Both areas are in northern Iraq, which has become a key front for the Islamic State as its fighters travel to and from Syria.

Since Aug. 8, the U.S. military has struck more than 70 Islamic State targets — including security checkpoints, vehicles and weapons caches. It’s not clear how many militants have been killed in the strikes, although it’s likely that some were.

Officials from the State Department and Pentagon contacted social media sites Tuesday to inform them of the video and ask them to remove it. White House National Security Council spokeswoman Caitlin Hayden said the Obama administration asked the sites to “take appropriate action consistent with their stated usage policies.”

In 2011, Foley was among a small group of journalists held captive for six weeks by the government in Libya and was released after receiving a one-year suspended sentence on charges of illegally entering the country. In a May 2011 interview about his experience, he recounted watching a fellow journalist being killed in a firefight and said he would regret that day for the rest of his life. At the time, Foley said he would “would love to go back” to Libya to report on the conflict and spoke of his enduring commitment to the profession of journalism.

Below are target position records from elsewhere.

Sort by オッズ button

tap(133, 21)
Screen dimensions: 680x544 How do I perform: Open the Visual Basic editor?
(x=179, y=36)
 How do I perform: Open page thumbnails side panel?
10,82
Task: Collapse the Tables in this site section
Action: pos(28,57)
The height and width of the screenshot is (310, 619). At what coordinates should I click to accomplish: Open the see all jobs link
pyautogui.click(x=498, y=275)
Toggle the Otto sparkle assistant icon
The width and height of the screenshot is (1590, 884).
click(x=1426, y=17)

“Journalism is journalism,” Foley said during the AP interview, which was held in GlobalPost’s office in Boston. “If I had a choice to do Nashua (New Hampshire) zoning meetings or give up journalism, I’ll do it. I love writing and reporting.”

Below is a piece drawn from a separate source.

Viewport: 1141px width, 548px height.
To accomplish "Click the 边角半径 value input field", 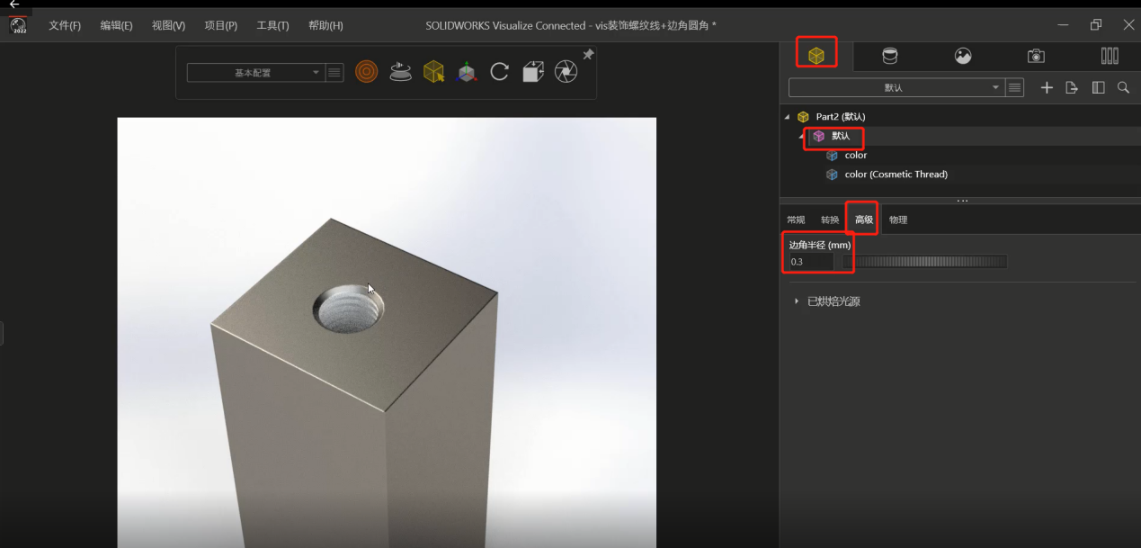I will coord(810,262).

The New York-based Committee to Protect Journalists estimated Tuesday that about 20 journalists are missing in Syria, and has not released their nationalities. In its annual report last November, CPJ concluded that the missing journalists are either being held and threatened with death by extremists, or taken captive by gangs seeking ransom. The group’s report described the widespread seizure of journalists as unprecedented and largely unreported by news organizations in the hope that keeping the kidnappings out of public view may help in the captives’ release.

Earlier Tuesday, GlobalPost CEO and co-founder Philip Balboni in a statement asked “for your prayers for Jim and his family.” AFP chairman Emmanuel Hoog said the French news agency was “horrified” by the video and called Foley “a brave, independent and impartial journalist.”